PROVIDED RECORDS:
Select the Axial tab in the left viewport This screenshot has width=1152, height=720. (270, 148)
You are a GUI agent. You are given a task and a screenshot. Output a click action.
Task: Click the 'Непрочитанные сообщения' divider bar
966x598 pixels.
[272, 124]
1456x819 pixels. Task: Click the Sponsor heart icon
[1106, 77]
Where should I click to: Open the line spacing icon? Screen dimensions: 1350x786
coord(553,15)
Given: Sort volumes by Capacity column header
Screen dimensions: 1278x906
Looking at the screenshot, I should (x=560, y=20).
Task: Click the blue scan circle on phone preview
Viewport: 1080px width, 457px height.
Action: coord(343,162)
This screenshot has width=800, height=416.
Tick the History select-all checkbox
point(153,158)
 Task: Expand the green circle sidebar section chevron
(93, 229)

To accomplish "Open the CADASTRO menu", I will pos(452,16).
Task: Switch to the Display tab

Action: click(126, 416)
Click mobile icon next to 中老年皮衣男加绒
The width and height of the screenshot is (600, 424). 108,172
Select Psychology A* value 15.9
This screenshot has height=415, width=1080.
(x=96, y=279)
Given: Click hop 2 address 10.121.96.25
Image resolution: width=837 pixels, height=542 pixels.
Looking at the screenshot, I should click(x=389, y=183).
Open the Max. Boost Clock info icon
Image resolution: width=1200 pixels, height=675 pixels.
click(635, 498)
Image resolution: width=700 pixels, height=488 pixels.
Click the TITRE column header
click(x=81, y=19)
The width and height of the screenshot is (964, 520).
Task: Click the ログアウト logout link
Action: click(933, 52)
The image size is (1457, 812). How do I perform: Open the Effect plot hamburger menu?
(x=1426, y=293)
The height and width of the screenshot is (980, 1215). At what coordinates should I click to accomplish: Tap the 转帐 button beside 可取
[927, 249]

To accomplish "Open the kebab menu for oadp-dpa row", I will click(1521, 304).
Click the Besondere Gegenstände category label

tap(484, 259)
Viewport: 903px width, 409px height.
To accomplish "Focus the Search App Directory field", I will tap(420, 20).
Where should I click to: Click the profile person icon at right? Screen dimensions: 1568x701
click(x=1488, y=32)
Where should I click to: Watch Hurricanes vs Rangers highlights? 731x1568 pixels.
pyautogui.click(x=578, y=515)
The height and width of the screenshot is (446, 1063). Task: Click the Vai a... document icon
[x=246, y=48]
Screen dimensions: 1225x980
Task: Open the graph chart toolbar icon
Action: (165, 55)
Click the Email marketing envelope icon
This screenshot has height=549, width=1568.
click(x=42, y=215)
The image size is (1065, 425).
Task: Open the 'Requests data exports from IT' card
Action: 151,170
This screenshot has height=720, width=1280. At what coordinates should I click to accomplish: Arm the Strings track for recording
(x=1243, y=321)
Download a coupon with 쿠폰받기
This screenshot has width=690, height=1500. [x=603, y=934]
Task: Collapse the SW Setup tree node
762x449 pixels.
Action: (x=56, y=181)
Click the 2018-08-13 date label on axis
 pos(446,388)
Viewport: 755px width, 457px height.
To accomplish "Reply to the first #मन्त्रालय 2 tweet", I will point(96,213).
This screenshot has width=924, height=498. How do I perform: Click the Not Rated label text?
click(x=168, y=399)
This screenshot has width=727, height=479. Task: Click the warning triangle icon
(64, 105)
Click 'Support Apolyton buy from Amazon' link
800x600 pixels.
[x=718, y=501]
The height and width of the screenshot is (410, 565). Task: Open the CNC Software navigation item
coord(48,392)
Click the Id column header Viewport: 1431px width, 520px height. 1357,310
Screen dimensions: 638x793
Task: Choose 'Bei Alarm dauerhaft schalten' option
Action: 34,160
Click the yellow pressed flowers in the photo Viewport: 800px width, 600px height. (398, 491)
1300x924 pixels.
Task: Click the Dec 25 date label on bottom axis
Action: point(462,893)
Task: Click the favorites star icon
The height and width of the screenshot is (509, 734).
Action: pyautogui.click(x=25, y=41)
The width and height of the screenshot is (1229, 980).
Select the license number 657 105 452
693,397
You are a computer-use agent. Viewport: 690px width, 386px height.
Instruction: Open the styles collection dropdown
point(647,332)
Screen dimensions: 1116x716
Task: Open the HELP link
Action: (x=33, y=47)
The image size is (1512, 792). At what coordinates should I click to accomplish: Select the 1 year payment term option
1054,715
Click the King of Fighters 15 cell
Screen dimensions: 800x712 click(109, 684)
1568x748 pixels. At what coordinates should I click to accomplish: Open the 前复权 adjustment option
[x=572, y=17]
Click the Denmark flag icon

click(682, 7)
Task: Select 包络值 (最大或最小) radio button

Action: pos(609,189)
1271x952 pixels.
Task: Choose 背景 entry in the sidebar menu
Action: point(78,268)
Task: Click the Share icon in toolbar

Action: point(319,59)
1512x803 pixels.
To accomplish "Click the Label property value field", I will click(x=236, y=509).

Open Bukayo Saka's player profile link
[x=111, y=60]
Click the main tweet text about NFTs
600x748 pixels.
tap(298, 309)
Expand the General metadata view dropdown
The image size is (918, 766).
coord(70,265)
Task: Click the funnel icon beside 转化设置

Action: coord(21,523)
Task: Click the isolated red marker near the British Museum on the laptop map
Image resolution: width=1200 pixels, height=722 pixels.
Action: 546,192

WORK INSTRUCTIONS: Give back every entry above, complete and exact.

RESPONSE:
Select the Axial tab in the left viewport This screenshot has width=1152, height=720. (270, 148)
You are a GUI agent. You are given a task and a screenshot. Output a click action.
Task: Click the 'Непрочитанные сообщения' divider bar
966x598 pixels.
[272, 124]
1456x819 pixels. Task: Click the Sponsor heart icon
[1106, 77]
Where should I click to: Open the line spacing icon? Screen dimensions: 1350x786
coord(553,15)
Given: Sort volumes by Capacity column header
Screen dimensions: 1278x906
Looking at the screenshot, I should (x=560, y=20).
Task: Click the blue scan circle on phone preview
Viewport: 1080px width, 457px height.
Action: coord(343,162)
This screenshot has width=800, height=416.
Tick the History select-all checkbox
point(153,158)
 Task: Expand the green circle sidebar section chevron
(93, 229)

To accomplish "Open the CADASTRO menu", I will pos(452,16).
Task: Switch to the Display tab

Action: click(126, 416)
Click mobile icon next to 中老年皮衣男加绒
The width and height of the screenshot is (600, 424). 108,172
Select Psychology A* value 15.9
This screenshot has height=415, width=1080.
(x=96, y=279)
Given: Click hop 2 address 10.121.96.25
Image resolution: width=837 pixels, height=542 pixels.
Looking at the screenshot, I should click(x=389, y=183).
Open the Max. Boost Clock info icon
Image resolution: width=1200 pixels, height=675 pixels.
click(635, 498)
Image resolution: width=700 pixels, height=488 pixels.
Click the TITRE column header
click(x=81, y=19)
The width and height of the screenshot is (964, 520).
Task: Click the ログアウト logout link
Action: click(933, 52)
The image size is (1457, 812). How do I perform: Open the Effect plot hamburger menu?
(x=1426, y=293)
The height and width of the screenshot is (980, 1215). At what coordinates should I click to accomplish: Tap the 转帐 button beside 可取
[927, 249]

To accomplish "Open the kebab menu for oadp-dpa row", I will click(1521, 304).
Click the Besondere Gegenstände category label

tap(484, 259)
Viewport: 903px width, 409px height.
To accomplish "Focus the Search App Directory field", I will tap(420, 20).
Where should I click to: Click the profile person icon at right? Screen dimensions: 1568x701
click(x=1488, y=32)
Where should I click to: Watch Hurricanes vs Rangers highlights? 731x1568 pixels.
pyautogui.click(x=578, y=515)
The height and width of the screenshot is (446, 1063). Task: Click the Vai a... document icon
[x=246, y=48]
Screen dimensions: 1225x980
Task: Open the graph chart toolbar icon
Action: (165, 55)
Click the Email marketing envelope icon
This screenshot has height=549, width=1568.
click(x=42, y=215)
The image size is (1065, 425).
Task: Open the 'Requests data exports from IT' card
Action: 151,170
This screenshot has height=720, width=1280. At what coordinates should I click to accomplish: Arm the Strings track for recording
(x=1243, y=321)
Download a coupon with 쿠폰받기
This screenshot has width=690, height=1500. [x=603, y=934]
Task: Collapse the SW Setup tree node
762x449 pixels.
Action: (x=56, y=181)
Click the 2018-08-13 date label on axis
 pos(446,388)
Viewport: 755px width, 457px height.
To accomplish "Reply to the first #मन्त्रालय 2 tweet", I will point(96,213).
This screenshot has width=924, height=498. How do I perform: Click the Not Rated label text?
click(x=168, y=399)
This screenshot has width=727, height=479. Task: Click the warning triangle icon
(64, 105)
Click 'Support Apolyton buy from Amazon' link
800x600 pixels.
[x=718, y=501]
The height and width of the screenshot is (410, 565). Task: Open the CNC Software navigation item
coord(48,392)
Click the Id column header Viewport: 1431px width, 520px height. 1357,310
Screen dimensions: 638x793
Task: Choose 'Bei Alarm dauerhaft schalten' option
Action: 34,160
Click the yellow pressed flowers in the photo Viewport: 800px width, 600px height. (398, 491)
1300x924 pixels.
Task: Click the Dec 25 date label on bottom axis
Action: point(462,893)
Task: Click the favorites star icon
The height and width of the screenshot is (509, 734).
Action: pyautogui.click(x=25, y=41)
The width and height of the screenshot is (1229, 980).
Select the license number 657 105 452
693,397
You are a computer-use agent. Viewport: 690px width, 386px height.
Instruction: Open the styles collection dropdown
point(647,332)
Screen dimensions: 1116x716
Task: Open the HELP link
Action: (x=33, y=47)
The image size is (1512, 792). At what coordinates should I click to accomplish: Select the 1 year payment term option
1054,715
Click the King of Fighters 15 cell
Screen dimensions: 800x712 click(109, 684)
1568x748 pixels. At what coordinates should I click to accomplish: Open the 前复权 adjustment option
[x=572, y=17]
Click the Denmark flag icon

click(682, 7)
Task: Select 包络值 (最大或最小) radio button

Action: pos(609,189)
1271x952 pixels.
Task: Choose 背景 entry in the sidebar menu
Action: point(78,268)
Task: Click the Share icon in toolbar

Action: point(319,59)
1512x803 pixels.
To accomplish "Click the Label property value field", I will click(x=236, y=509).

Open Bukayo Saka's player profile link
[x=111, y=60]
Click the main tweet text about NFTs
600x748 pixels.
tap(298, 309)
Expand the General metadata view dropdown
The image size is (918, 766).
coord(70,265)
Task: Click the funnel icon beside 转化设置

Action: coord(21,523)
Task: Click the isolated red marker near the British Museum on the laptop map
Image resolution: width=1200 pixels, height=722 pixels.
Action: 546,192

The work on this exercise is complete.